Mostly everything is pretty focused on what the PCs can see and what is in arm's reach of them. There are not a "million other things." That is an observation drawn from a completely different process of play. Nor would anything except what the players are interested in doing "affect the direction massively." Why would it? The players and their characters are what the game is ABOUT. That is the whole point. There REALLY ARE no plothooks in a pure 'zero myth' kind of play. Of course, you are correct, even DW allows for SOME GM decisions about the world, but DW isn't really a hard 'players invent the narrative' game, at least not directly.

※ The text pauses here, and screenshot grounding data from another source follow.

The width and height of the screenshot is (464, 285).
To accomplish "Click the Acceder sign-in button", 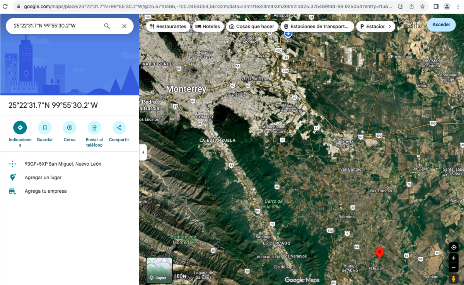I will (x=441, y=25).
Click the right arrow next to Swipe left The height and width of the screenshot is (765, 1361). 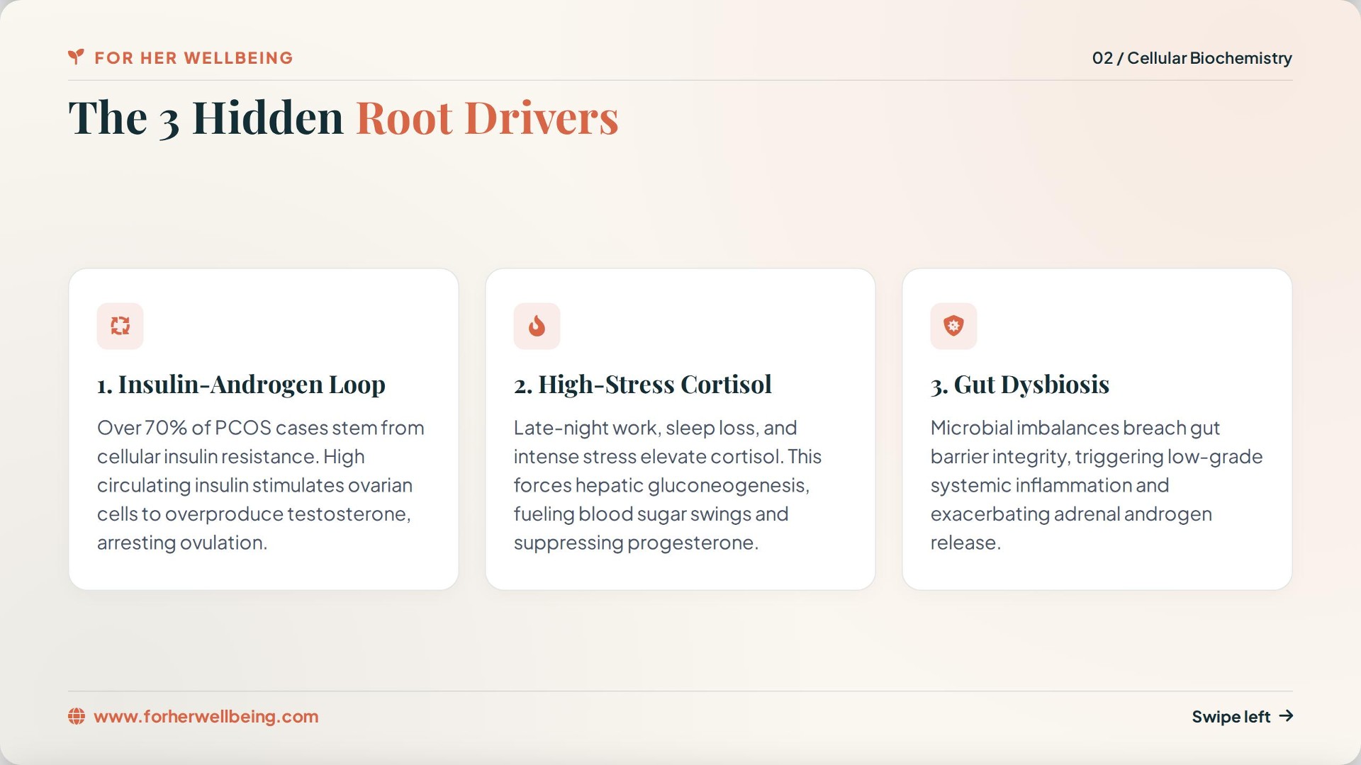pos(1286,716)
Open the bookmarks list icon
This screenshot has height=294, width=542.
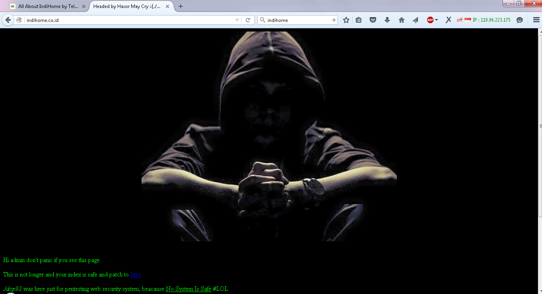click(x=359, y=20)
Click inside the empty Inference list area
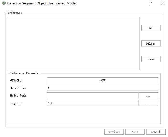 coord(74,43)
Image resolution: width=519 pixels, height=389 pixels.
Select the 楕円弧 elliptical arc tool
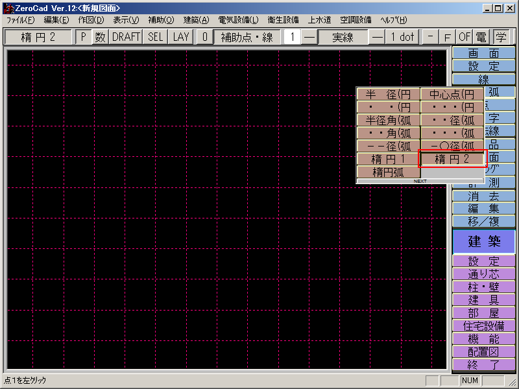[x=388, y=172]
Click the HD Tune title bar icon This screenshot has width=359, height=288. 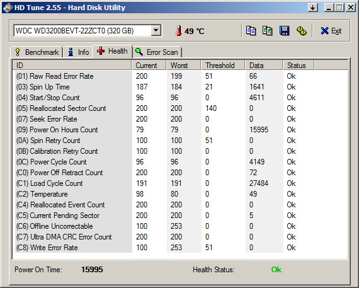tap(8, 8)
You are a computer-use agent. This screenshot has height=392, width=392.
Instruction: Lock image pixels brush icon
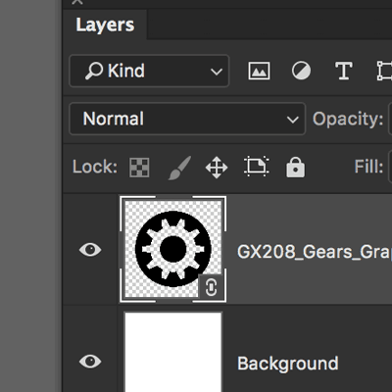(x=179, y=168)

In fact, if you read DW carefully, you will come to understand that the GM is, technically, 'in charge of' the contents of the world. She creates Fronts, Steadings, Maps, etc. HOWEVER, while the GM is allowed to have a 'campaign concept' (which is going to center on a Campaign Front presumably) the GM is not supposed to simply impose this idea on the players. She might not even have such a concept going in. She's supposed to ask questions, note what the answers are, and investigate the players and what their characters are like. If the players want to know something about the world, the GM LETS THEM SUPPLY THE ANSWERS (IE if a player asks about who rules the land, turn it back "Well, I don't know, who is it?"). Only AFTER character generation should the GM really start to define some fronts and such. They should reflect what the players want (there is likely to be at least an initial Adventure Front, but it might be something fairly small scale).